The great freedom brought to us today, doesn't even include the freedom to truth.

Bah...
 
The War against Terror?

What, and you don't think the poor Afghani farmer or grocer isn't terrified out of his mind about an impending allied missile strike??
 
Sullen Jester,

Hell yeah, I'm glad to see posts like this here. Spreading the word must be done. Sadly, Most people just don't give a damn. They are so brainwashed they can't see the obvious and don't want too. They have become mindless sheep. Harmless and doctile. I have bicthed and argued the evils of government and tried to let everyone I know, know that our civil liberties have long been stolen. Stolen in plain sight half the time. I am sometimes met with strong argument but mostly I get "so, it doesn't effect me, why should I care"attitude. I have been ridiculed as being overly-paranoid, misguided, and misinformed. I have finally accepted that people do not want the veil lifted. They are content with the way things are. No one wants to rock the boat. The boat is so big no one realizes they are even in it.

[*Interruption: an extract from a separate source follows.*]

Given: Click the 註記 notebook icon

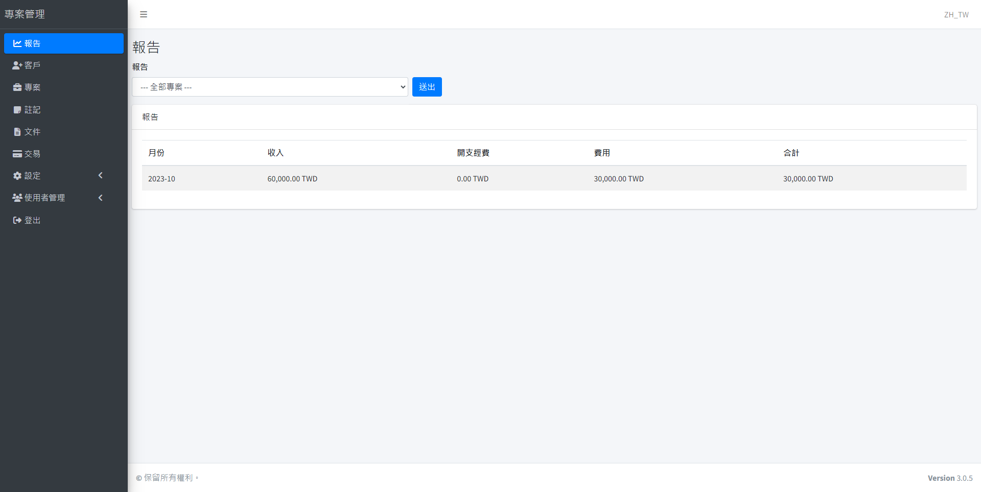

I knew the british government was basically the same as the USA's. Hell, I think they are more connected then most people imagine. I think they are one and the same.
If i'm not mistaken the US gov. has already begun wacthing all e-mails and stuff here. THe carnivore is what the military calls the program that does it.

The one world capitalist government is in it's infancy now---but im sure it will be a reality in out lifetimes. The WPF (world police force) will become the shepherds of the worlds sheep. What kind of chance does a revolution hold now? It wouldn't work the way it use to. We cannot fight something that powerful. Shit, they'd wipe us out because they would do anything to mantain power. That is a governments frist and foremost most function---to protect itself. We need a new type of revolution. Blood and war will not win this battle nor love and peace. So what options does that leave? I don't know. Voting? HA! Protesting? I don't think so.

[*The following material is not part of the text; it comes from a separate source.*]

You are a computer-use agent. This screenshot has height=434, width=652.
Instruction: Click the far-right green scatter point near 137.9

Well anyway, thanks sullenjester for all the posts and links. The double-talk post was cool and I'm going to buy that book.


Here's a question...somebody.....
What nation's citizens have the most freedom?
I wanna know so I can move there. Don't say the USA please...because if this is truly the freest country on earth then we are all screwed.
 
Hail Eris.

You are right in your post.

I have finally accepted that people do not want the veil lifted

Have you seen the Matrix? You know when Cypher is selling out to the "bad people", because he is sick of fighting? He just wants to be put back into the Matrix, and he wants to forget. He wants to live with the rest of mankind under the veil. Of all the "secret meanings" I picked up in this movie, the one that stood out the most was:

The Matrix = Government.

They're in charge.

I knew the british government was basically the same as the USA's. Hell, I think they are more connected then most people imagine.

The UK is often referred to as the USA's #1 lapdog. A lot of military and unnoticed actions involve these two fighting side by side.